Jak podkreślił, do czynników świadczących o poprawie tej sytuacji można zaliczyć m.in. znaczny wzrost niesubsydiowanych miejsc pracy. Jak doprecyzował, od stycznia do sierpnia 2014 roku do urzędów pracy w regionie wpłynęło 17,5 tys. ofert niesubsydiowanego zatrudnienia, co oznacza wzrost o 36,8 proc. w porównaniu z analogicznym okresem roku poprzedniego. Według danych Wojewódzkiego Urzędu Pracy w Olsztynie pracę niesubsydiowaną podjęło w 2014 roku nieco ponad 38 tys. osób.

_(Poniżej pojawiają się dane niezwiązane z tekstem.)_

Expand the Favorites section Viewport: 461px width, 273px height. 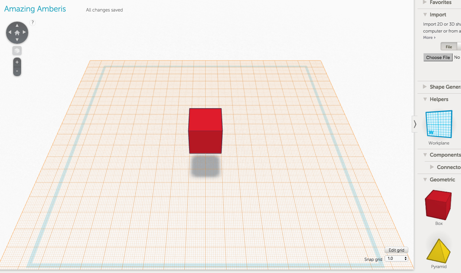pyautogui.click(x=440, y=3)
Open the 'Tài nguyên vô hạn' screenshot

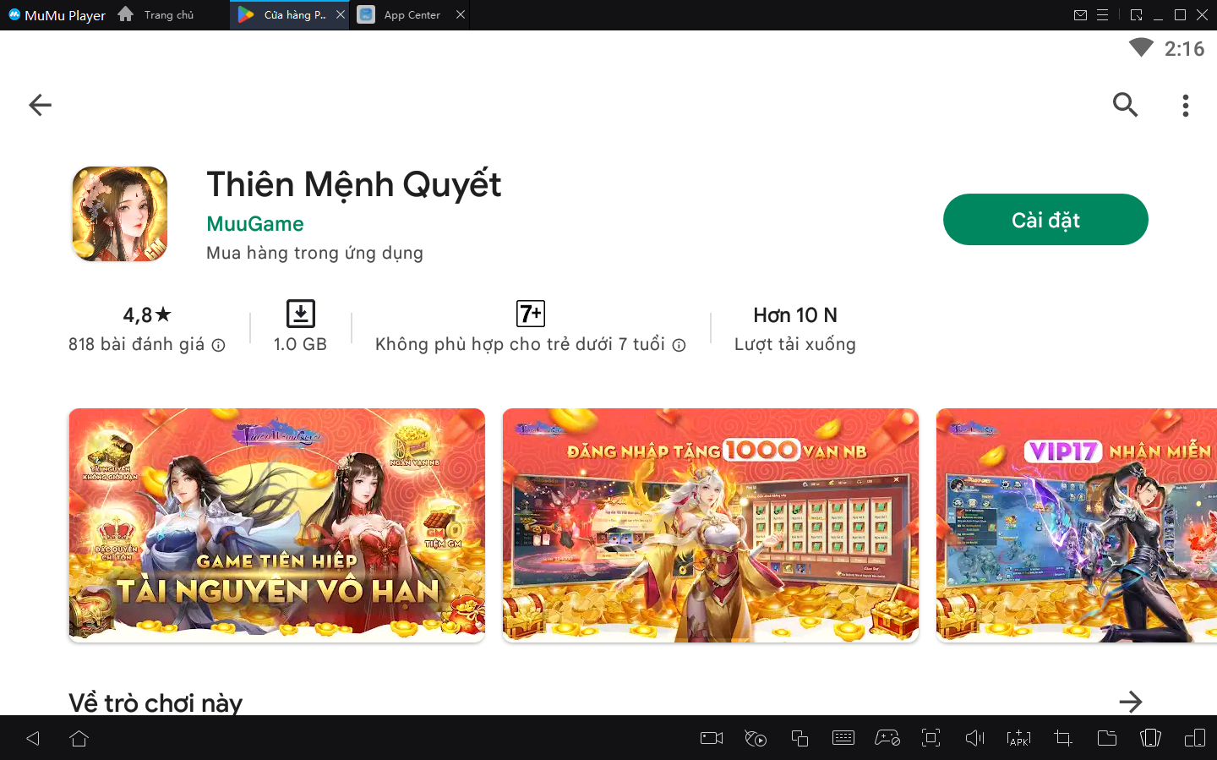click(276, 525)
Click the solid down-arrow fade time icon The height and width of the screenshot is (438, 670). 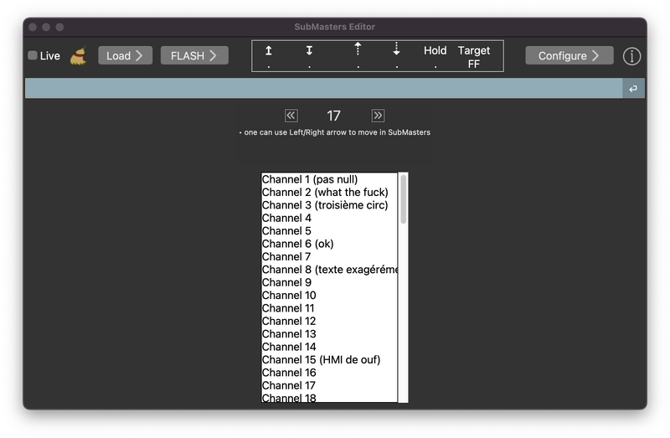pyautogui.click(x=309, y=51)
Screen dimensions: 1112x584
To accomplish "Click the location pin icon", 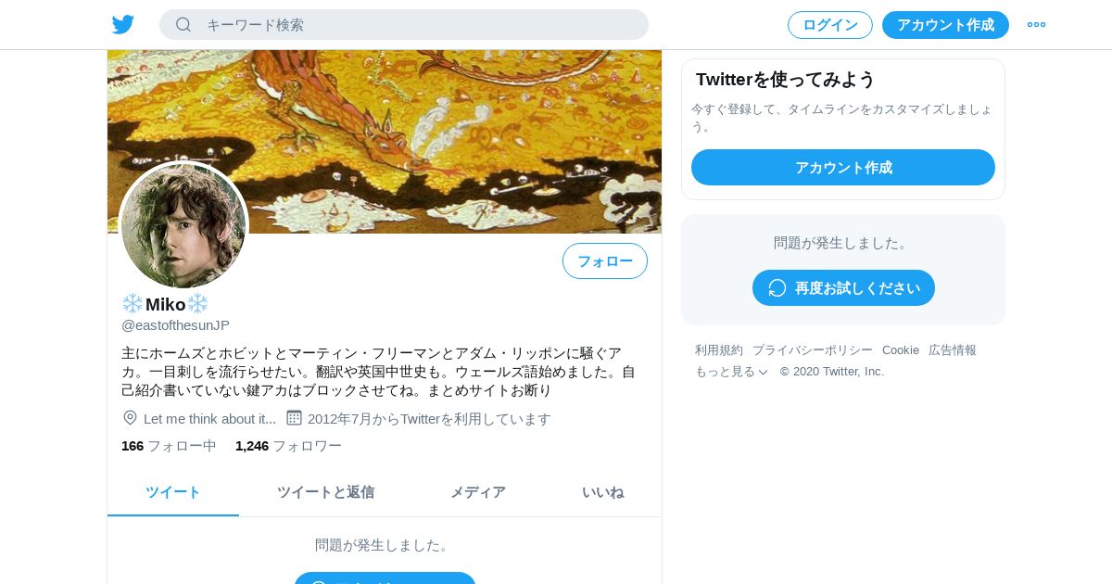I will click(130, 418).
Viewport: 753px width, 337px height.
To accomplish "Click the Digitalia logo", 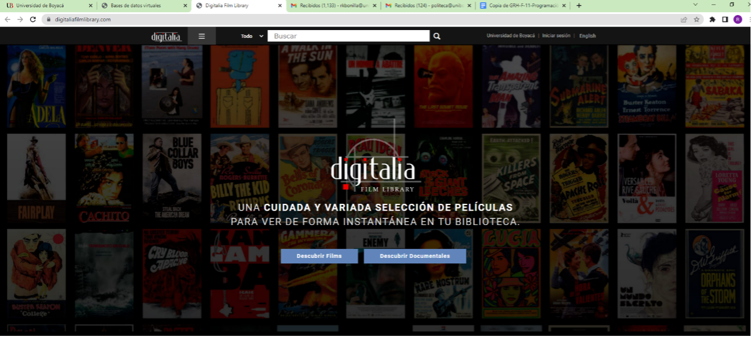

Praca subsydiowana to taka forma zatrudnienia, w której kosztów utrzymania pracownika nie ponosi pracodawca, ale są one pokrywane z Funduszu Pracy czy Europejskiego Funduszu Społecznego. Wraz ze wzrostem ofert pracy z tzw. wolnego rynku (czyli niesubsydiowanych) w pierwszym półroczu 2014 roku spadła liczba ofert zatrudnienia subsydiowanego o 5,7 proc.
Kolejną przesłanką świadczącą o poprawie na lokalnym rynku pracy jest spadek liczby osób bezrobotnych do 25 roku życia. W sierpniu takich bezrobotnych w warmińsko-mazurskim było 16,1 tys.; w porównaniu z rokiem poprzednim to spadek o 19,2 proc.
Szczepkowski zaznaczył, że lepszą sytuację na rynku pracy młodzi bezrobotni mają w większych miastach regionu tj. Olsztynie i Elblągu. Jak dodał, w tych miastach odsetek młodych bezrobotnych jest najniższy i wynosi odpowiednio 10,6 proc. i 12,8 proc.
Dla służb zatrudnienia optymistyczny jest też sierpniowy spadek bezrobocie we wszystkich powiatach poza szczycieńskim (tu bezrobocie wzrosło o 0,3 proc.; miało to związek z upadkiem dwóch dużych firm meblowych i zakładu spożywczego).
Największe spadki bezrobocia zanotowano w powiatach iławskim (33,1 proc.), nowomiejskim (17,9 proc.) i ostródzkim (15,2 proc.). W tych powiatach niektórym pracodawcom trudno jest znaleźć pracowników. Jak powiedział Jan Szynaka prezes zarządu firmy Szynaka Meble, który ma fabryki m.in. w Iławie, znalezienie dobrych pracowników bywa dziś kłopotem.
"Trzeba się mocno postarać, by kogoś znaleźć, nawet gdy pośredniczy w tym i pomaga urząd pracy" - podkreślił.
Z danych Wojewódzkiego Urzędu Pracy wynika, że w pierwszym półroczu 2014 roku wzrosła liczba osób bezrobotnych po 50 roku życia i długotrwale bezrobotnych. Jak zaznaczył Szczepkowski obie te grupy są bardzo trudne w aktywizacji zawodowej.
Szczepkowski przekazał, że rynek pracy w warmińsko-mazurskim cechuje duża płynność, ponieważ od stycznia do sierpnia na listy bezrobotnych wpisało się 77,9 tys. osób, a wypisało z nich 98,6 tys. osób.
Ogólna stopa bezrobocia w regionie w sierpniu wynosiła 18,4 proc. przy średniej krajowej 11,7 proc.